Measurement of fracture mobility can be determined by flexion–extension radiographs, which have been used commonly in clinics. However, back pain during motion limits the range of flexion–extension and thus limits fracture mobility to be observed on radiographs. In fact, Hasidate et al. [15] demonstrated that the anterior wall height of fractured vertebrae was significantly larger in supine cross-table radiographs than in extension radiographs. Although back pain in patients with incident OVF can also hamper supine and sitting positioning, we encountered only one patient who was unable to sit up for the radiographs.

Morphology-based assessment of OVF has technical limitations in distinguishing OVF with no or small deformities (grade 0 or 0.5) from normal vertebrae, and incident OVF from prevalent OVF. It should be noted that 66.7% of grade 0 or 0.5 OVF were identified and 78.9% of fresh OVF could be distinguished from prevalent OVF by supine-sitting lateral radiographs.

McKiernan et al. [10] analyzed 65 OVF with a mean fracture age of 117 days by using comparative supine and standing lateral radiographs and found dynamic vertebral mobility in 35% of fractures. In the present study, mean fracture age was 5 days (range 0–14 days) and dynamic vertebral mobility was noted in 80.5% of 41 OVF. Fractures showing dynamic mobility in the study by McKiernan et al. [10] probably represent delayed union or nonunion cases.

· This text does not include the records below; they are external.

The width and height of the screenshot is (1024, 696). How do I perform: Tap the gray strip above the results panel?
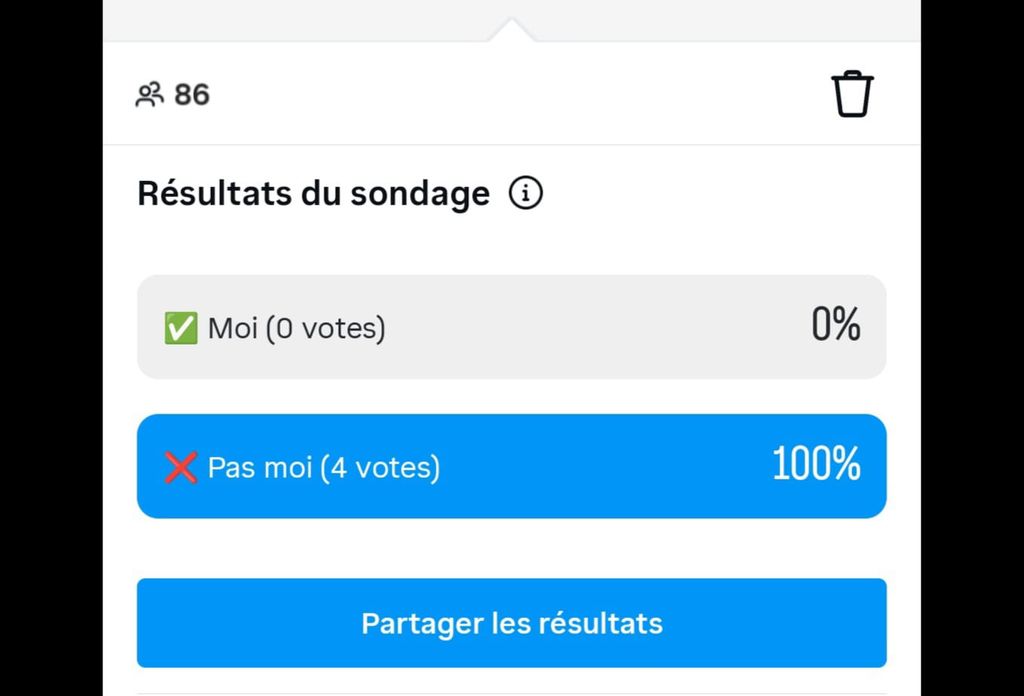(x=294, y=20)
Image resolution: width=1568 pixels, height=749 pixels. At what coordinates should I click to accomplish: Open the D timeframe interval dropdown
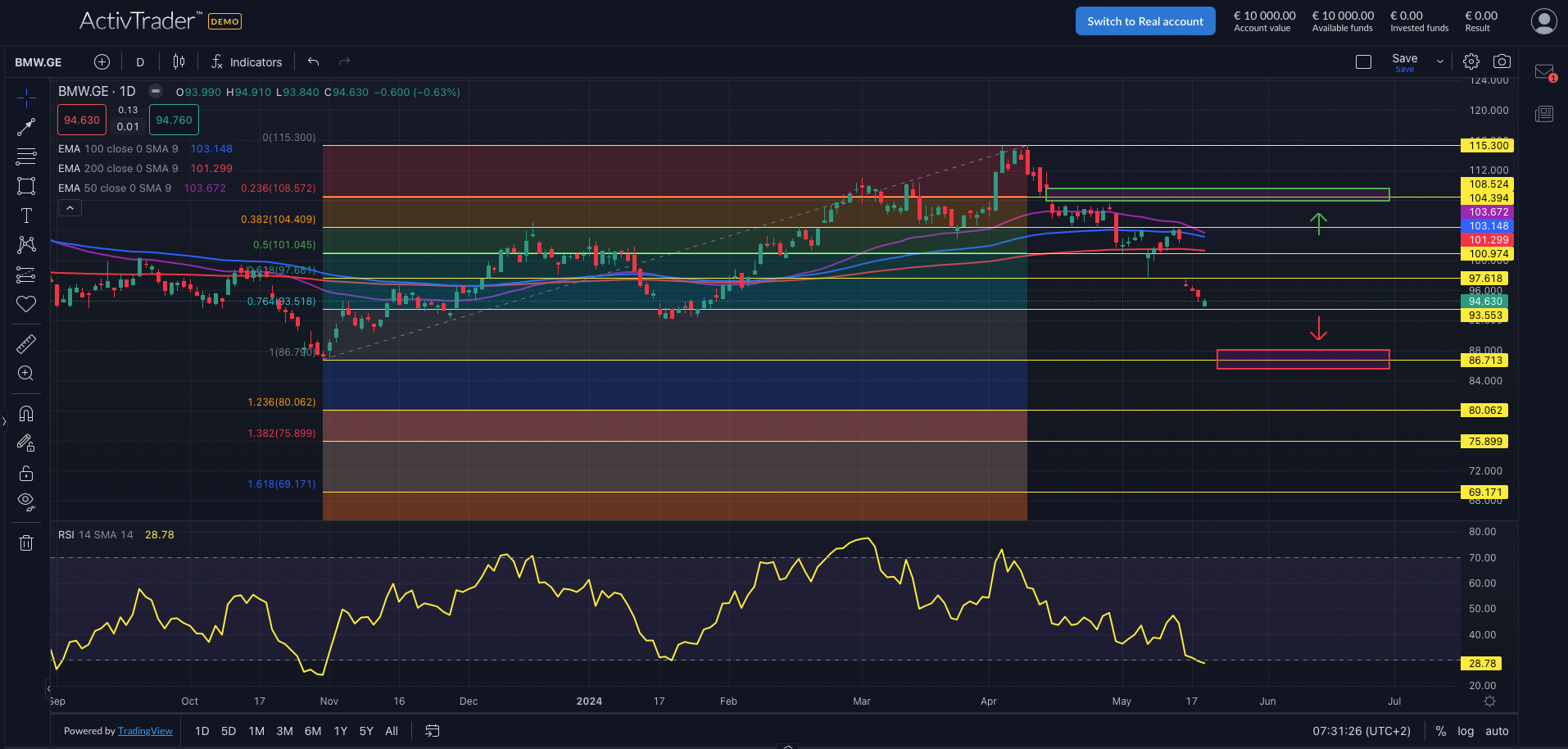[x=140, y=62]
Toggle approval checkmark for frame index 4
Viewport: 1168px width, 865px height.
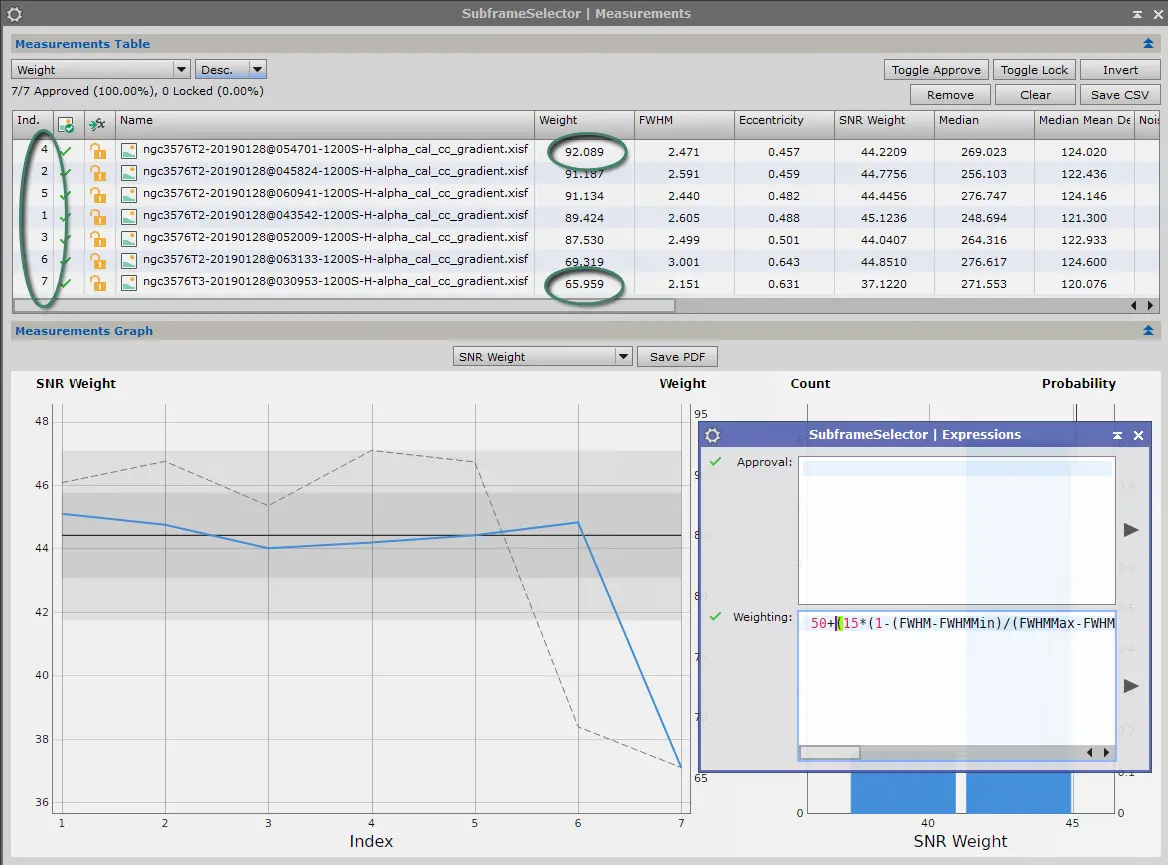click(x=66, y=151)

Eight fixed fractures (false-negative cases) showed the following characteristics; (1) patients were younger than those showing mobile fractures, (2) 37.5% were thoracic spine fractures, and (3) 87.5% were grade 1 or less fractures. These findings likely reflect the instability of fractures, which is low in young patients (supposedly less osteoporotic), thoracic spine fractures, and low grade fractures. Conversely, the findings suggest that comparative supine and sitting lateral radiographs are suitable for detection of OVF in elder patients, thoracolumbar and lumbar spine fractures and those with grade 2 and 3. In this regard, 23 out of 24 fractures (95.8%) in patients aged 80 years or older showed fracture mobility in the present study.

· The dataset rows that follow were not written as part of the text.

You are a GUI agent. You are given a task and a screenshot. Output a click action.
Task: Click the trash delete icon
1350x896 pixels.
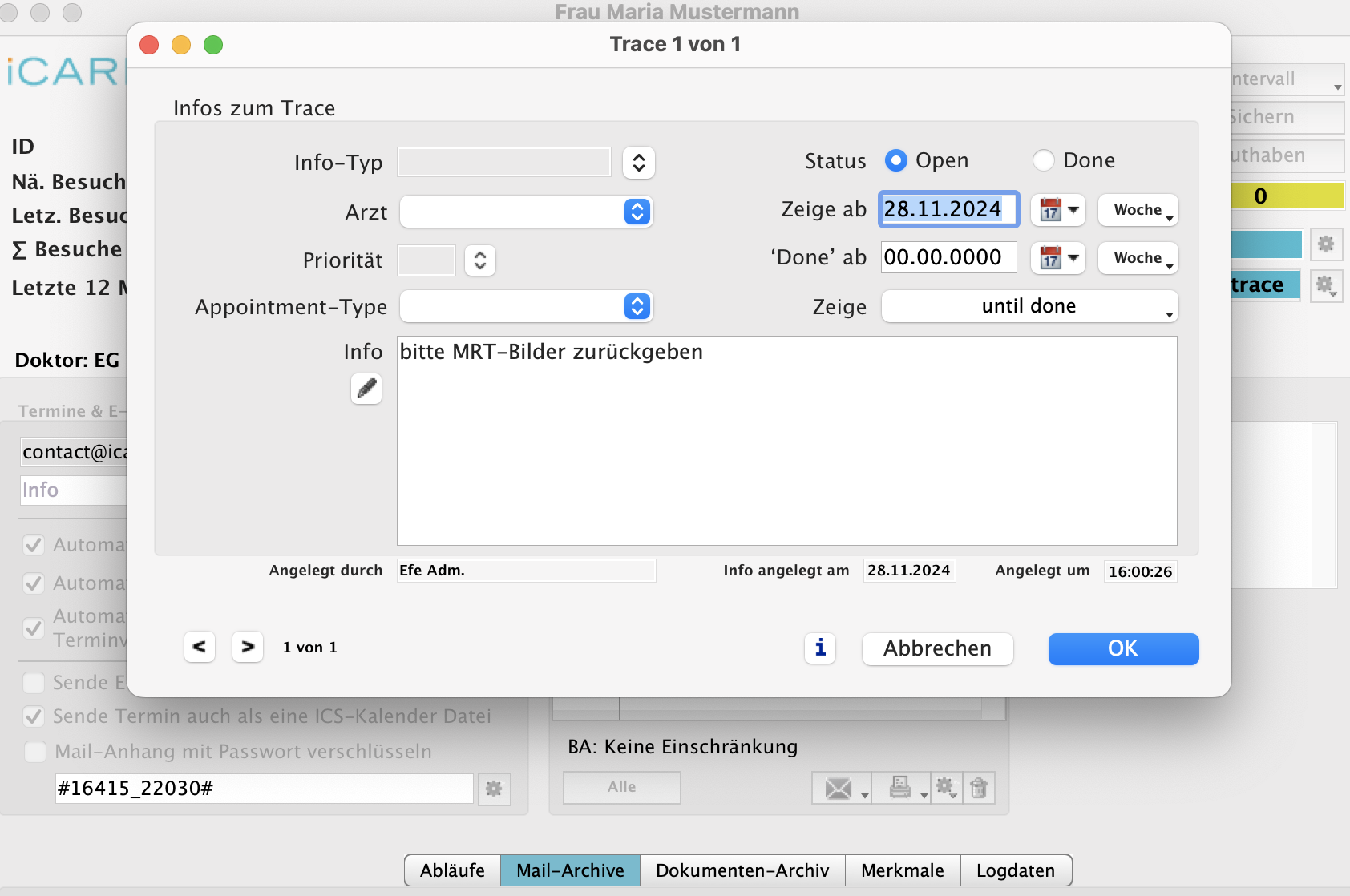[978, 789]
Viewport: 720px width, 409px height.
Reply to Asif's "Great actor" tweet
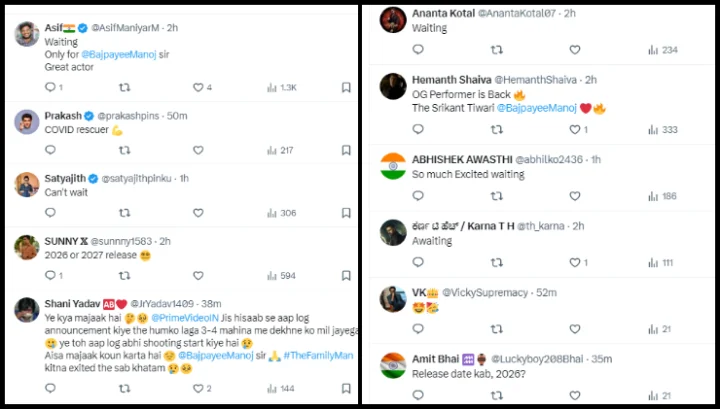[x=49, y=88]
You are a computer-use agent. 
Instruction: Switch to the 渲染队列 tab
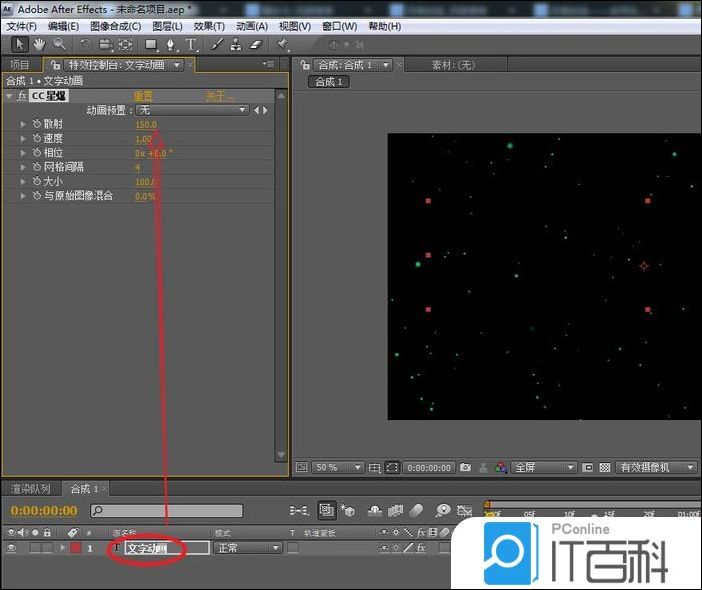[x=30, y=489]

The limitations of the present study include the small number of patients, lack of non-fracture controls, and the presence of only one examiner of the radiographs. In this regard, a simple measurement of vertebral body height decreases the concern for inter-observer discrepancy. However, the findings of this study need to be verified by larger studies.

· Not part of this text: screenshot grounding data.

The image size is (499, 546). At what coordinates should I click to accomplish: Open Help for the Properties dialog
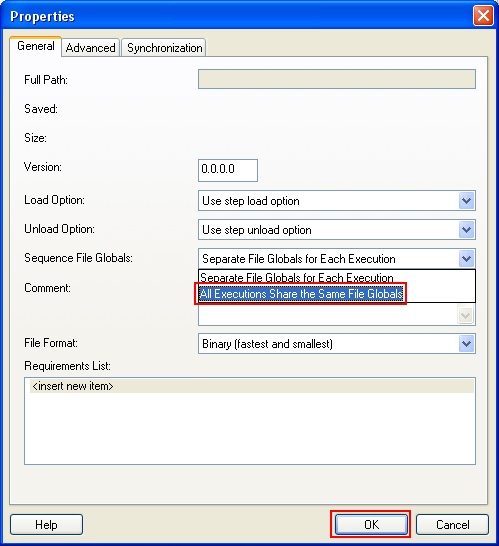(x=46, y=524)
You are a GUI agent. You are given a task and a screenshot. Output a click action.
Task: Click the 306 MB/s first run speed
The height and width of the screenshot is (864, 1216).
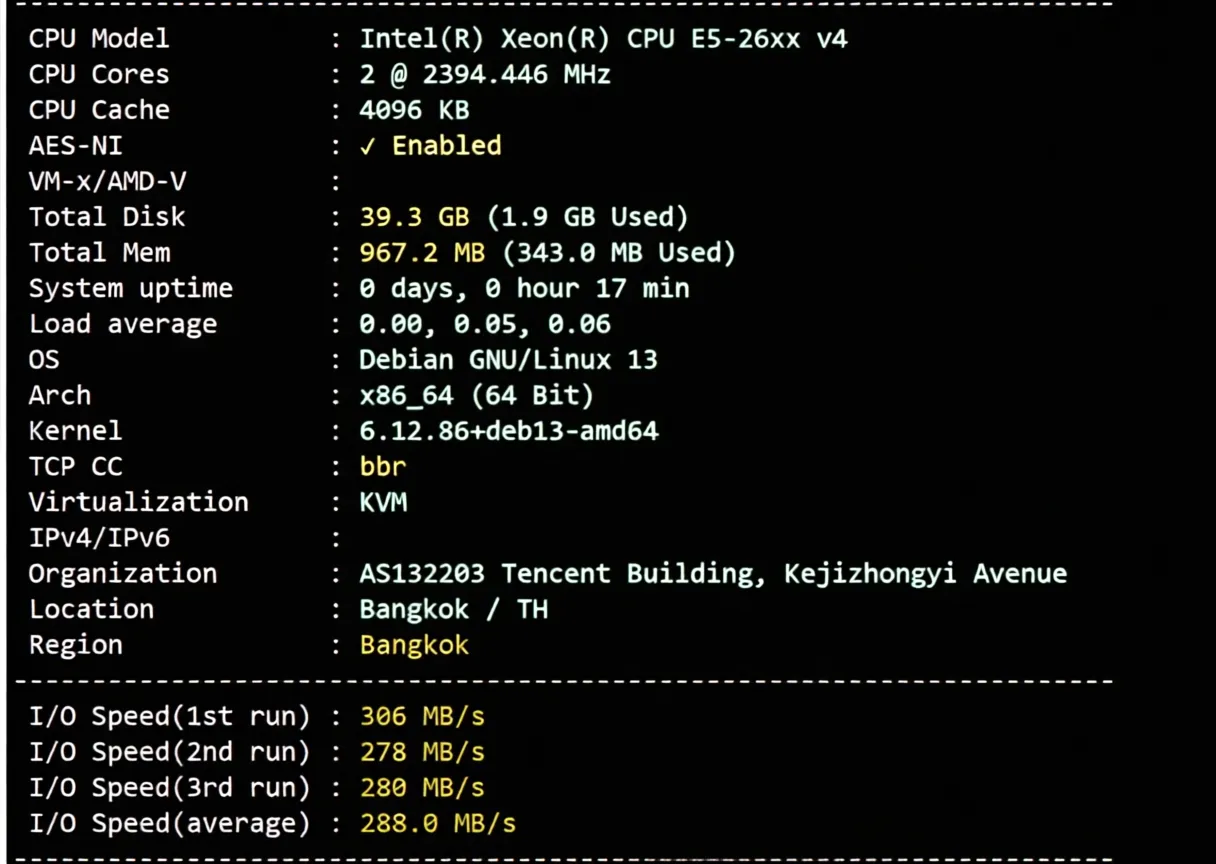(422, 717)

In conclusion, this is the first report demonstrating the efficacy of comparative supine and sitting lateral radiographs for diagnosis of incident OVF. The concept of dynamic vertebral body mobility is useful in detection of incident OVF and assessment of fracture healing in addition to decision making for indication of percutaneous vertebroplasty and other surgical treatments.